PROBLEM STATEMENT –
Scan the records for "اشتراک" and copy each line that contains it.

********

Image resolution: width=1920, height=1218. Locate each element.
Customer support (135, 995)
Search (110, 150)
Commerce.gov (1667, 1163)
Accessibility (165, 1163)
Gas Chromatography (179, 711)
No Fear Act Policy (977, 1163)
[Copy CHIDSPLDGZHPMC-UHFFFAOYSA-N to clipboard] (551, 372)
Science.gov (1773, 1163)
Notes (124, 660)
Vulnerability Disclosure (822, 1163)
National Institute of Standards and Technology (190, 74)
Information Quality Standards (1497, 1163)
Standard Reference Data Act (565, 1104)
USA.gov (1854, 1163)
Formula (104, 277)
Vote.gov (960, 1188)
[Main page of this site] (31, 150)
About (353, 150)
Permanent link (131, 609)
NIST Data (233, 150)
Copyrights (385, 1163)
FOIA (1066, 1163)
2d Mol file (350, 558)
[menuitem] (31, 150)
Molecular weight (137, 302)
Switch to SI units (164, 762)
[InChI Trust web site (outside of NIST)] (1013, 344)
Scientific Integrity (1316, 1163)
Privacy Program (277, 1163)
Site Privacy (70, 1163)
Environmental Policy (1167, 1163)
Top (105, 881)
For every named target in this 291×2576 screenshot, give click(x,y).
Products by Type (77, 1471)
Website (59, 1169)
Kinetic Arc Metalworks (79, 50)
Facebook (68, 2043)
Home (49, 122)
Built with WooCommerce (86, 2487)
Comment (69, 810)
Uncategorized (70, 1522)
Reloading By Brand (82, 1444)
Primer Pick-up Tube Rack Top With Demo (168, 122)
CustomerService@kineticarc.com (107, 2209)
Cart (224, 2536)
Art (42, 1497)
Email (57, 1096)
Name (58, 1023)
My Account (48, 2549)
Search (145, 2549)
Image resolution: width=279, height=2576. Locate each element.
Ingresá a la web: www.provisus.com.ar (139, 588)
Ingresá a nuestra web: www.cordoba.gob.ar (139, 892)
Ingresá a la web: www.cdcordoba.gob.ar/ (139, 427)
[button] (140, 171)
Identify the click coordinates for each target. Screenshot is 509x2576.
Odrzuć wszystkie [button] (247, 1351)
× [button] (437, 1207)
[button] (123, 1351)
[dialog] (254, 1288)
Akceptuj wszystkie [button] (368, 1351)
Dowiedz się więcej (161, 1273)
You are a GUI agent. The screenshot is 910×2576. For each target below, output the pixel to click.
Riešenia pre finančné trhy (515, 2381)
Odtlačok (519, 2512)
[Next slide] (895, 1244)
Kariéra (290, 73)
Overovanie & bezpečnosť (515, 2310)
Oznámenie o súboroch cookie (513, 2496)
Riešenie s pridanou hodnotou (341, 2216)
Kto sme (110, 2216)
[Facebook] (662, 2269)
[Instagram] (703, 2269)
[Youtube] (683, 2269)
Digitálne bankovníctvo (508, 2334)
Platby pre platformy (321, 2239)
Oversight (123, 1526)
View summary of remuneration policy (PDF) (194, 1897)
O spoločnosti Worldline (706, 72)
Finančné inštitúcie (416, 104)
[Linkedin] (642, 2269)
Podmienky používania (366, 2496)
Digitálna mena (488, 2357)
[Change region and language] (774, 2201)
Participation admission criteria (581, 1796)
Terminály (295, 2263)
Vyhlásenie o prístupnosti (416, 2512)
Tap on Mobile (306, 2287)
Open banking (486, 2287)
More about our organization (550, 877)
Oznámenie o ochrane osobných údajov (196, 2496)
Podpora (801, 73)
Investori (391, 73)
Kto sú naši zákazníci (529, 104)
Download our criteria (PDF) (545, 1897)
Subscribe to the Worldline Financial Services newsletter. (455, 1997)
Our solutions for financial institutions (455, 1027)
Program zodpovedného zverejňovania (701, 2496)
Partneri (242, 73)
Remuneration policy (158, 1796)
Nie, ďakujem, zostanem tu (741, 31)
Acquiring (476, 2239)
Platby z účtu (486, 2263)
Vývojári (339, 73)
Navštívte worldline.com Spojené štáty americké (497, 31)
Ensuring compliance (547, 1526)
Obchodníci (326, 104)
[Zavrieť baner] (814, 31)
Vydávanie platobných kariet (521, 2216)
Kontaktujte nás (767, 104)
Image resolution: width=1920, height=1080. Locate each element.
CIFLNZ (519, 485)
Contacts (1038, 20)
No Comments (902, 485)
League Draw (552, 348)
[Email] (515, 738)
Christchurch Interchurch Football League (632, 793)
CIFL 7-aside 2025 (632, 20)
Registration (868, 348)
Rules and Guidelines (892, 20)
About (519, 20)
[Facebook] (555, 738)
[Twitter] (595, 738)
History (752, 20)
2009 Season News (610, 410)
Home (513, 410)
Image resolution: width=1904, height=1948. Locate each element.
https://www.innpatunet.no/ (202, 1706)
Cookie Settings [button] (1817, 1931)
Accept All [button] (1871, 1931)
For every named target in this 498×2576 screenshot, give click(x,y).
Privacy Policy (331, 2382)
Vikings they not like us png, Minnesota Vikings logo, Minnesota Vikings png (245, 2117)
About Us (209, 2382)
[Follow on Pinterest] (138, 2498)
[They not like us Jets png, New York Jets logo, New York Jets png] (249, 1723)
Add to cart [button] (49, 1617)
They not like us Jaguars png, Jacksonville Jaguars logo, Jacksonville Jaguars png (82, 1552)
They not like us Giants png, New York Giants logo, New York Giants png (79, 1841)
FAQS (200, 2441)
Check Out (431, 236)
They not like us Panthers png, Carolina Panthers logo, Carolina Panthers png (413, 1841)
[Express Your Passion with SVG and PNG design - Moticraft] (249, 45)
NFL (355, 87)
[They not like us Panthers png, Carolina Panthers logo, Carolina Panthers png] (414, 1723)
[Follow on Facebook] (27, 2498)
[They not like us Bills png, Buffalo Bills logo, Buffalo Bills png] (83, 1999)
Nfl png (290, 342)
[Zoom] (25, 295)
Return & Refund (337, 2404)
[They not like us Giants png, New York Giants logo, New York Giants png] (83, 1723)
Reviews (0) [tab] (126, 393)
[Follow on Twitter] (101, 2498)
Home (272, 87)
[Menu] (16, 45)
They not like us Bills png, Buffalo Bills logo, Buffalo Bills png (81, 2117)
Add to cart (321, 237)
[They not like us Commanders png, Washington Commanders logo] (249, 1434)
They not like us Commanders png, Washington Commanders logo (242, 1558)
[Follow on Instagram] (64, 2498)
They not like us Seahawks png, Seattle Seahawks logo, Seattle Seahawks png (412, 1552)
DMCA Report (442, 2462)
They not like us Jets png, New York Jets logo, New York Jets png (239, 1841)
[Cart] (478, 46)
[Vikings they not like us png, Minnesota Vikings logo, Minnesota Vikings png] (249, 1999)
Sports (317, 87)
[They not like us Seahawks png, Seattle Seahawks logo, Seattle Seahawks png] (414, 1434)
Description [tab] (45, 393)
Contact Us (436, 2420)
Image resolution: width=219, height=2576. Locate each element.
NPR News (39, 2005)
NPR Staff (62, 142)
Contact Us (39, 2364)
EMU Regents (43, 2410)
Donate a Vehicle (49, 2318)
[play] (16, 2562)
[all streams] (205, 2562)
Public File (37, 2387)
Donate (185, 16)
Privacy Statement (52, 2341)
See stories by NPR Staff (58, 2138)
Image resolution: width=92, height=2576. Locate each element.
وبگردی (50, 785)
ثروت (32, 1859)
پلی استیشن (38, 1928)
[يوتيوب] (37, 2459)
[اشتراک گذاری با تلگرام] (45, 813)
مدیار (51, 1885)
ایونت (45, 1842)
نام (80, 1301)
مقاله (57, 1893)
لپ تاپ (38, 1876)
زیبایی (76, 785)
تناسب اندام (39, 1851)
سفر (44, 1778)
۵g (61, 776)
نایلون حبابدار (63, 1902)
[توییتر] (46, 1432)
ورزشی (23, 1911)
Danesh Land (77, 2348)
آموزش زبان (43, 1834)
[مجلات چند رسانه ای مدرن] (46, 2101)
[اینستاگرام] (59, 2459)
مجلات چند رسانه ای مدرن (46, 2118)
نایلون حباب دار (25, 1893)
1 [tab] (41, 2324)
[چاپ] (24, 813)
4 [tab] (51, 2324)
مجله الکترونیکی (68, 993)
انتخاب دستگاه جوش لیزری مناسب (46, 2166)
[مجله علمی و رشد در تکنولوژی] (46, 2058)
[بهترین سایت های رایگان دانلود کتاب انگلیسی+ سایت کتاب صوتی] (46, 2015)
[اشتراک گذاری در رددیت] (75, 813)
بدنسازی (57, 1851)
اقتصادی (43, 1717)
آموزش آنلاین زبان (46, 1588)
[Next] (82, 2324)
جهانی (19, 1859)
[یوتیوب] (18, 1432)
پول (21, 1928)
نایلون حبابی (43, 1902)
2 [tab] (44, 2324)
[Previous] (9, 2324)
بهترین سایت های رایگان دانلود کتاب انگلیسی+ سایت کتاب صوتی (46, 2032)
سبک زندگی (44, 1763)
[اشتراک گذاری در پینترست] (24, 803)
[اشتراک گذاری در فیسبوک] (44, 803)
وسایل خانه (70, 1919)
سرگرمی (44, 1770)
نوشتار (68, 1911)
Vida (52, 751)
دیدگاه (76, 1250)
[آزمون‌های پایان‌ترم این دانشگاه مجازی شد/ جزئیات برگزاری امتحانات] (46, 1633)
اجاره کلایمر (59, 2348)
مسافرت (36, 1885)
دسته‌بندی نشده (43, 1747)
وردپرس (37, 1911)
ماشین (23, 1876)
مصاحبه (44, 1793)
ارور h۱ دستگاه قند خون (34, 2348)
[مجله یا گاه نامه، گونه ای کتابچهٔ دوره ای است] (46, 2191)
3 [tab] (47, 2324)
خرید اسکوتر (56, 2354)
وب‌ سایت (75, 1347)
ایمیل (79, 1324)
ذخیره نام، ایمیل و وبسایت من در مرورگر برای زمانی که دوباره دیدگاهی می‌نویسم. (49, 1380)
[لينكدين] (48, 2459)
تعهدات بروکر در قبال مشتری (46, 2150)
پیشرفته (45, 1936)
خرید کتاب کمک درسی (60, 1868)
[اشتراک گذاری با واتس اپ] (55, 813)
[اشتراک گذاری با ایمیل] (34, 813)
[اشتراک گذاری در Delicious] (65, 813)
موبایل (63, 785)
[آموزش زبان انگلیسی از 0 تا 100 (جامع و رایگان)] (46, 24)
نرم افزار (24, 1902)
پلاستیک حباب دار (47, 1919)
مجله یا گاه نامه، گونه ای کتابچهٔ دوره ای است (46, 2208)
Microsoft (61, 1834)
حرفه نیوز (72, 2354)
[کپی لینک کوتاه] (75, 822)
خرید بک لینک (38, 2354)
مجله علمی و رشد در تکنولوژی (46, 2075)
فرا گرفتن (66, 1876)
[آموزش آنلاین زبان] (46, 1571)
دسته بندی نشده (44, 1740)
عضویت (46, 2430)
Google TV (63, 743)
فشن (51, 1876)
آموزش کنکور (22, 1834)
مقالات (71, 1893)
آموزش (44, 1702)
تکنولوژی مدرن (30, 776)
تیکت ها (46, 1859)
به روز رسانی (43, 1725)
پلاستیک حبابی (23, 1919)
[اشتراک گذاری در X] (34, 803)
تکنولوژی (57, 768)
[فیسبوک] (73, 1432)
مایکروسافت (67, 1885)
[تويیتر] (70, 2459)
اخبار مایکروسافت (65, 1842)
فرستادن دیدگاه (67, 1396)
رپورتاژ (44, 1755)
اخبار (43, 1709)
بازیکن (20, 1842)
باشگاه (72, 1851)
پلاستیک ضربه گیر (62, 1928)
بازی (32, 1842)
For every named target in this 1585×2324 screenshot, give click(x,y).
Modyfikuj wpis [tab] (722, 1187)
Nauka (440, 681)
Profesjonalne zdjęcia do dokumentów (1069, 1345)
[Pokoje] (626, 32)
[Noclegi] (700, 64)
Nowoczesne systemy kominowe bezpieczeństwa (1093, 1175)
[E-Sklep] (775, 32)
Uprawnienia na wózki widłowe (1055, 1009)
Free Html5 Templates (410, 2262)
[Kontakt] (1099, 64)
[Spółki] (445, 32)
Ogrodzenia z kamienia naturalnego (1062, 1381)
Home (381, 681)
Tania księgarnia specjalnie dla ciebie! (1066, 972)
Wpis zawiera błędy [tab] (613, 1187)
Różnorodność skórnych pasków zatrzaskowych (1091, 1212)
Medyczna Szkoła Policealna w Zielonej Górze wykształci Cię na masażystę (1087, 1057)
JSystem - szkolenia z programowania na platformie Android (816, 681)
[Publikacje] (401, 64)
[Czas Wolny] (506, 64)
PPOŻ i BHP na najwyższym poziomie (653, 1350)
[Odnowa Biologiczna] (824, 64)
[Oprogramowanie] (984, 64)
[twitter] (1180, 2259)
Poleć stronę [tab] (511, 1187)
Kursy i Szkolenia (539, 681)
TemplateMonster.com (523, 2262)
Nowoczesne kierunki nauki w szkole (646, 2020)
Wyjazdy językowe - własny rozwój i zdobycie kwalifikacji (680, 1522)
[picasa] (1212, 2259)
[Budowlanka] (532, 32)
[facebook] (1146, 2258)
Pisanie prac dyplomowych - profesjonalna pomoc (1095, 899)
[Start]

********

ANSWER AREA –
[اشتراک گذاری با تلگرام] (45, 813)
[اشتراک گذاری در رددیت] (75, 813)
[اشتراک گذاری در پینترست] (24, 803)
[اشتراک گذاری در فیسبوک] (44, 803)
[اشتراک گذاری با واتس اپ] (55, 813)
[اشتراک گذاری با ایمیل] (34, 813)
[اشتراک گذاری در Delicious] (65, 813)
[اشتراک گذاری در X] (34, 803)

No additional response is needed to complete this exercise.